The BLM’s goal to implement mitigation policies and practices that advance landscape-scale, science-based management of America's public lands and wildlife.  The policy is to first seek to avoid impacts, then minimize them, and finally, as appropriate, compensate for residual impacts.  For example, measures may be prescribed to bolster in some way similar resources nearby, such as improving a habitat area if similar habitat is lost during development.
The BLM has for decades applied the principles of mitigation to its review and authorization of land-use activities under its multiple use and sustained yield mission, as required by FLPMA.  In recent years, these efforts have expanded as the BLM has faced new development pressures.  These pressures include utility-scale solar development and high-voltage multi-state transmission lines, as well as new resource priorities such as the conservation of the Greater Sage-grouse.  These new dynamics in public land management have pushed the BLM and its partners to innovate new ways to avoid, minimize, and compensate for resource impacts from development.
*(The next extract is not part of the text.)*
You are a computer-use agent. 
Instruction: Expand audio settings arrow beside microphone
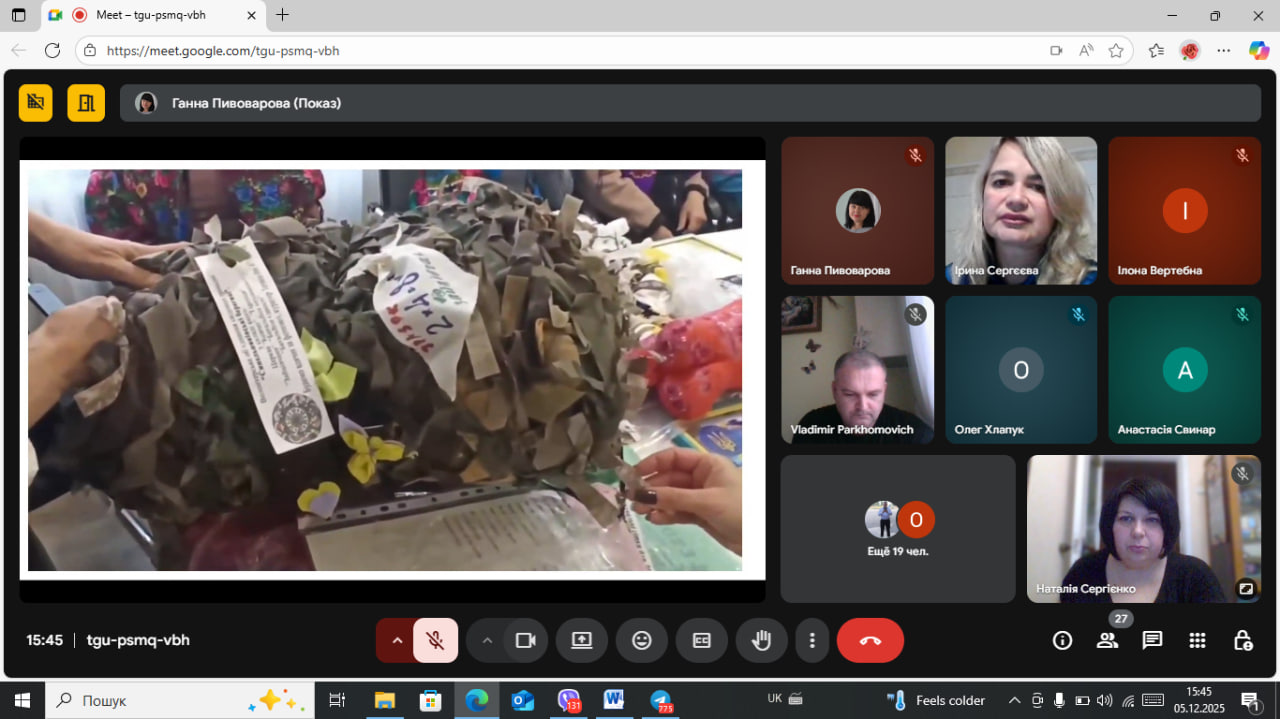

The BLM has worked to establish policy to improve the consistency and predictability of mitigation across the bureau for many years.  The BLM first developed an interim compensatory mitigation policy in 2005.

The BLM issued a new interim mitigation policy in 2013.  This interim policy has procedures and instructions for taking a landscape approach to mitigation, which means considering broad trends when analyzing project impacts, determining mitigation standards, and targeting mitigation investments.  The policy also has guidance for developing regional mitigation strategies to solve resource challenges, in particular geographic areas and for applying consideration of the full mitigation hierarchy to land-use authorizations.